Clinical data sets and PET reconstruction

The present study involved three different KF reference data sets, each of which has been described in previous publications. The patients were included in the clinical studies after providing written informed consent in accordance with institutional review board approval. The first data set originates from the Hammersmith and Charing Cross Hospitals, London, United Kingdom, and was provided only in the form of tissue KC [10]. The other two data sets were collected at the VU University Medical Centre (VUmc), Amsterdam, The Netherlands [1,4]. Details of the data acquisition that are directly relevant for this paper are given below; further information can be found in the original publications of these studies.
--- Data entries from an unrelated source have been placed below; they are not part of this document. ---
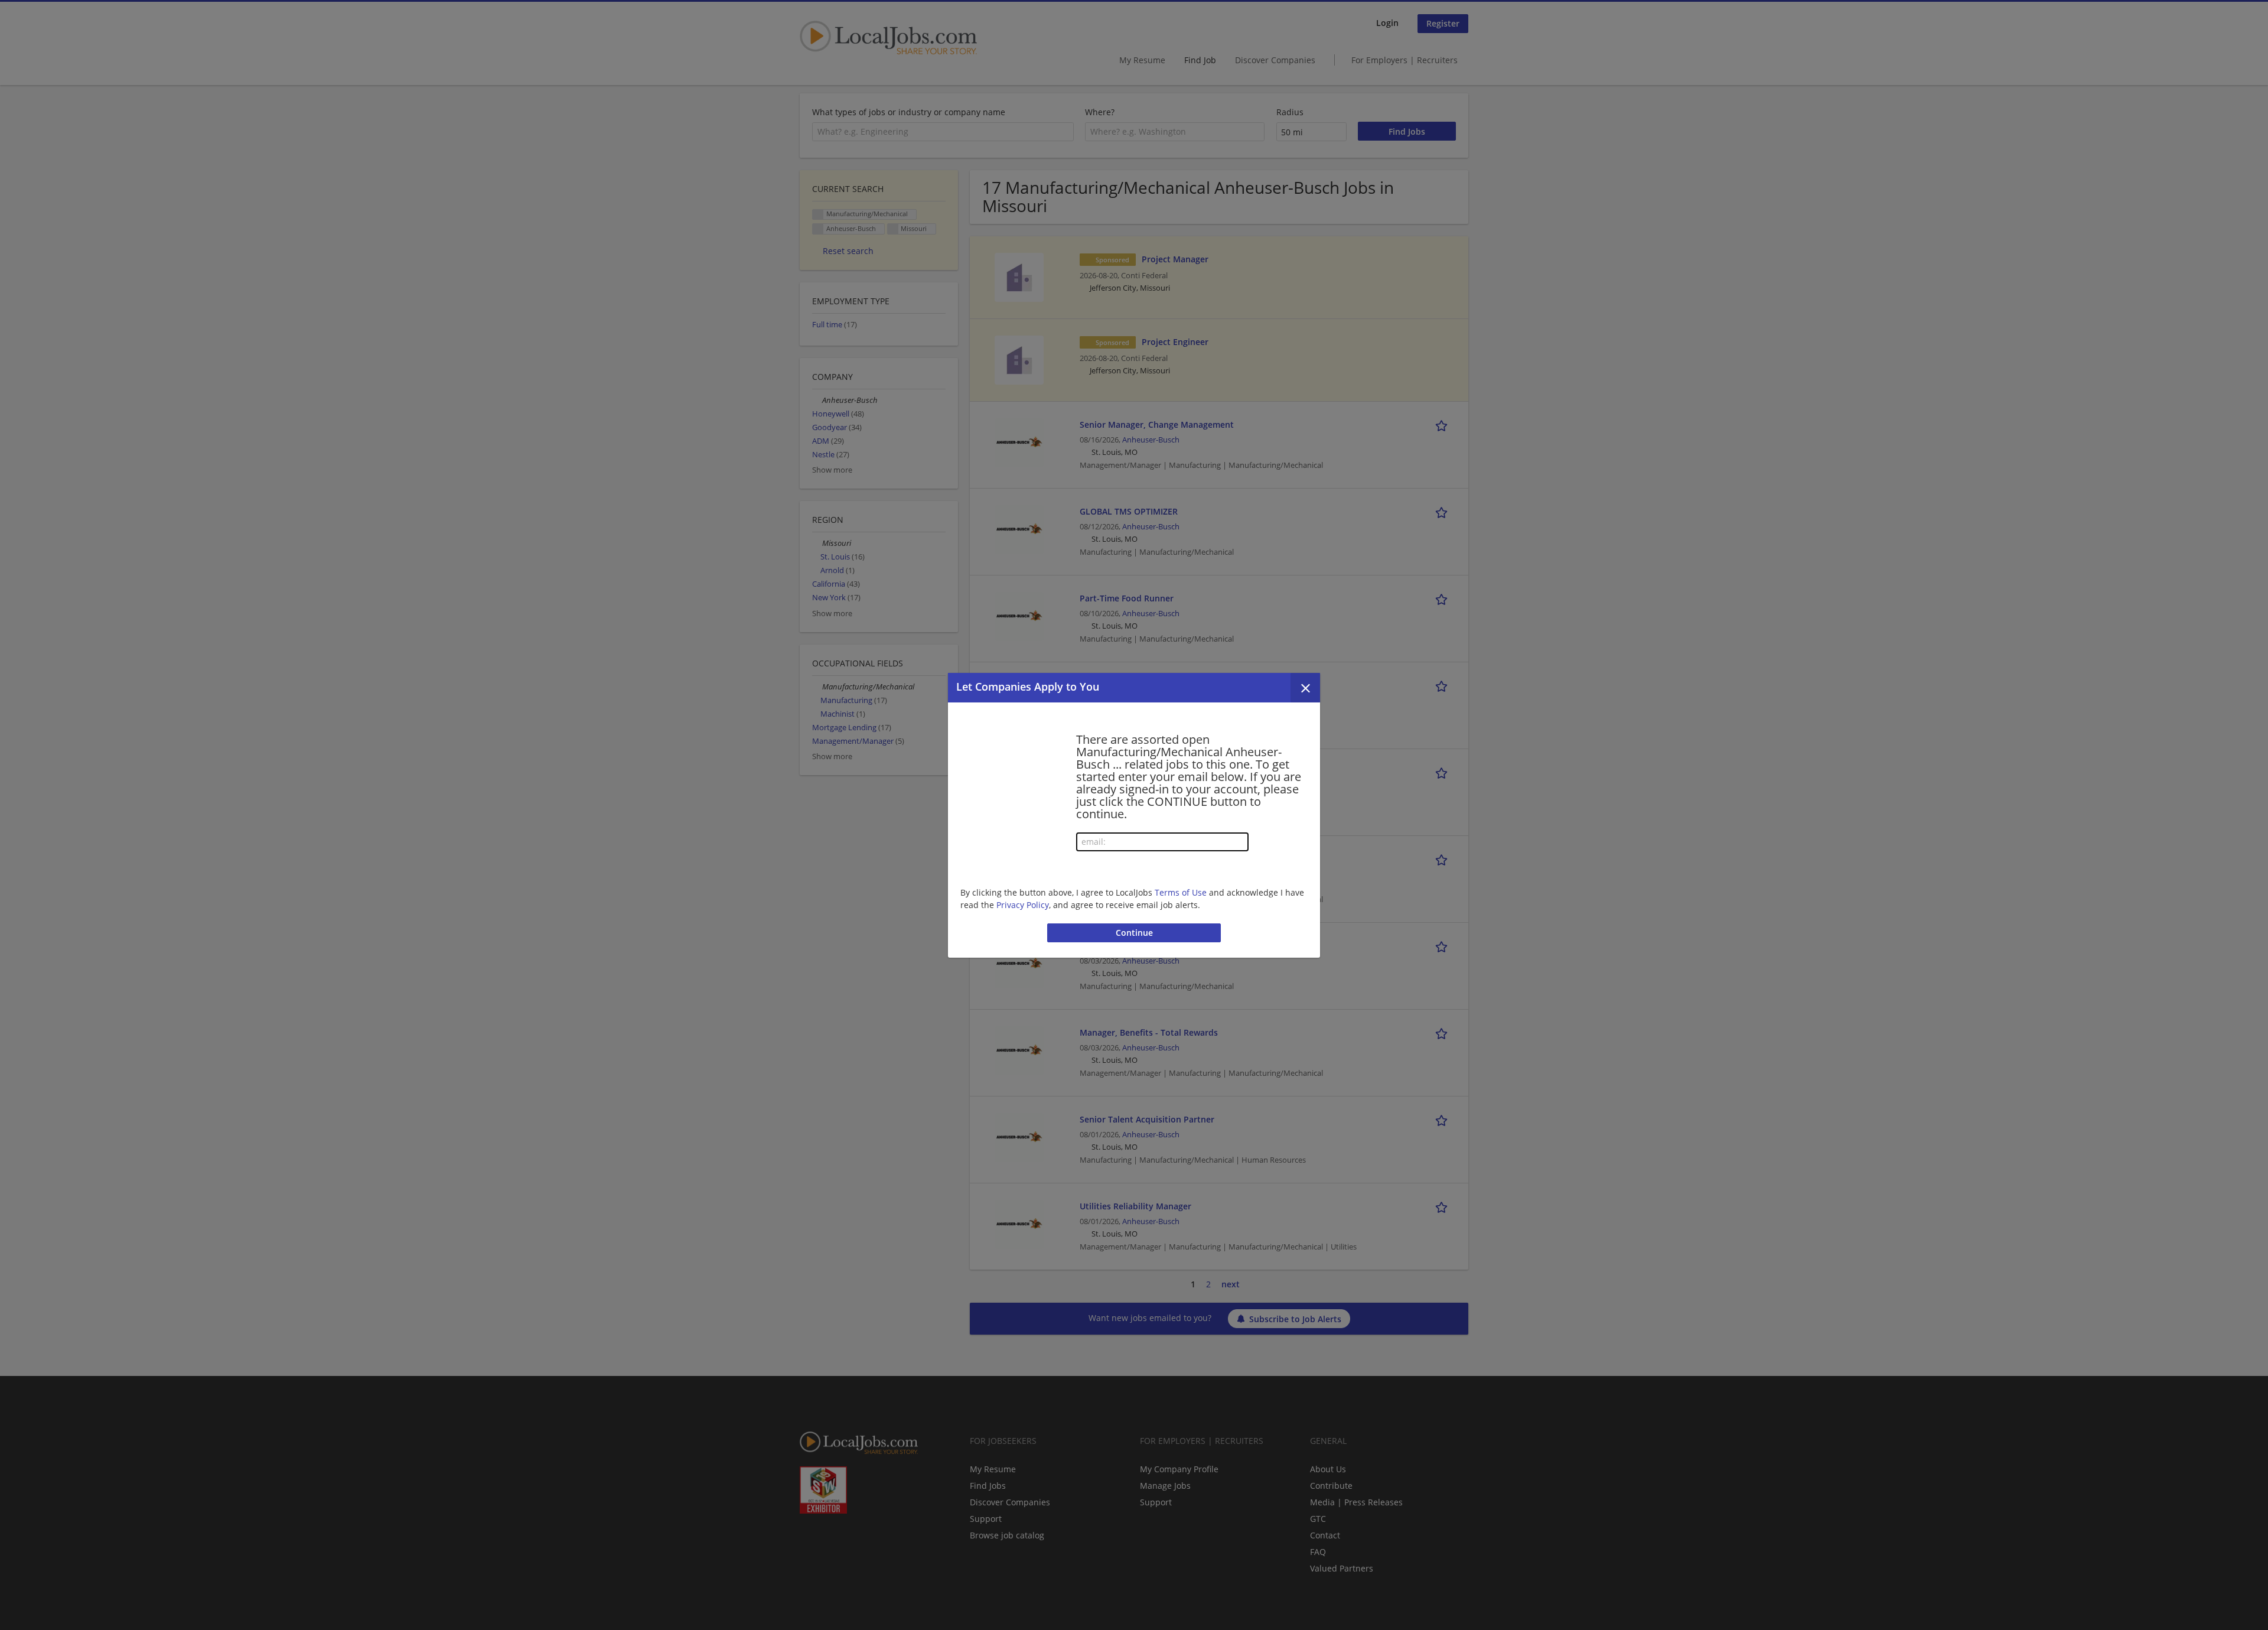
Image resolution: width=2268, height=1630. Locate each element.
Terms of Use (1181, 892)
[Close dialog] (1305, 687)
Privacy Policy (1022, 904)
Gray et al. [10] created tissue KC from the Hammersmith data. For the main part of our study, the KF method was implemented using these KCs. The Hammersmith data consisted of 13 [18F]FLT PET scans of patients with histologically proven stage II-IV breast cancer based on American Joint Committee on Cancer stage (AJCC) criteria. A median dose of 338 MBq [18F]FLT (range 151 to 381 MBq) was injected intravenously. Simultaneously with the injection, the emission scan was started using an ECAT962/HR+ PET scanner (CTI/Siemens, Knoxville, Tennessee, USA). The patients were scanned for 95 min, and the data were binned into 31 discrete time frames of varying duration (10 × 30 s, 5 × 60 s, 5 × 120 s, 5 × 180 s, 6 × 600 s). A subsequent transmission scan was used for attenuation correction. The images were reconstructed using the ordered subsets expectation maximisation (OSEM) method. The KC based on these data will be referred to as Hammersmith KC.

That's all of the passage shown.